Mr Williamson added that the January numbers were signalling a UK growth rate of “just under 0.3%” for the first quarter of 2018, which would mark a slowdown from 0.5% in the final month of 2017.
He added that the hit to services sector expansion reflected “waning” growth in demand for businesses and consumer-facing services like hotels and restaurants, while transport and communications also suffered a drop in market appetite for the second month running.
Many services firms have been knocked hard by Brexit-fuelled import costs, as well as surging business rates, fuel prices and salaries after the launch of the national living wage.
Efforts to offset this by rising prices comes at a tricky time for the British consumer, with households in the grip of a challenging income squeeze on the back of higher inflation and weaker wage growth.
The survey showed companies raised their prices in January, given “strong upward pressure on cost burdens,” particularly around insurance, fuel, transport, and food.
But businesses polled said a sustained rise in sales, acquisitions and new offerings helped drive output expansion last month – ultimately helping to keep the PMI reading above 50.

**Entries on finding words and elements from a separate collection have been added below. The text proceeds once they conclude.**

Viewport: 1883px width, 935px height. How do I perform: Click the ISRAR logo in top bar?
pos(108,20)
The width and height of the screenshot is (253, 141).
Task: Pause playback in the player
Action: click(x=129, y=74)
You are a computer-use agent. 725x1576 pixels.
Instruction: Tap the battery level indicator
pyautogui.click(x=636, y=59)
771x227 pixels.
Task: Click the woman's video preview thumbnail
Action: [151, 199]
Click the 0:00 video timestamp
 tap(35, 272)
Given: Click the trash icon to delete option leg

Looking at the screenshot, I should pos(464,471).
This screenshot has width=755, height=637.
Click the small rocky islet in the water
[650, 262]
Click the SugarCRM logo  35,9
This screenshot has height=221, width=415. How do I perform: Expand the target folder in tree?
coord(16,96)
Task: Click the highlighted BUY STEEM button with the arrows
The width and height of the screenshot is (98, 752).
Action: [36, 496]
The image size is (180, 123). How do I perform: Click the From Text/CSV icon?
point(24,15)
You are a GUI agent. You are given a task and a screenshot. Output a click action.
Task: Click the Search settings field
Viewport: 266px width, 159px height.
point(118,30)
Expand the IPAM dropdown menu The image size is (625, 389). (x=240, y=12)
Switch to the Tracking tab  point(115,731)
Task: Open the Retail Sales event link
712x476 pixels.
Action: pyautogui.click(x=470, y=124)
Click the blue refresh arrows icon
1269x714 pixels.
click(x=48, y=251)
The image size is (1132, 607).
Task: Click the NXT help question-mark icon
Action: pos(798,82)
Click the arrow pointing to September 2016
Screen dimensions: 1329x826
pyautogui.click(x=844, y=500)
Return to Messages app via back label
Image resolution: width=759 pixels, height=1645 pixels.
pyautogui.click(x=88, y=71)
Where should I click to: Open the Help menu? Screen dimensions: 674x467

Of the new work that businesses were able to attract in January, growth was chalked up to “successful marketing campaigns,” greater market shares and new services offerings.
Companies also continued to hire new staff – with the pace of job creation at a four month high.
Employment in the services has now increased continuously for a year and a half.
Despite the slowdown, business confidence is at its strongest since last March, with firms still optimistic that business activity will be higher over the course of 2018.
James Smith, a developed markets economist at ING, said the reading dampens prospects of an imminent interest rate hike.
“Today’s data takes some pressure off the Bank of England to hike rates later this year. That said, policymakers will take heart from the better recent news on wage growth, which is showing signs of life as skill shortages become more prevalent. This means a 2018 rate hike now largely hinges on Brexit.
“We expect the Bank to keep its cards fairly close to its chest on Thursday, and we think at this stage, the odds of a May rate hike are roughly 50:50.”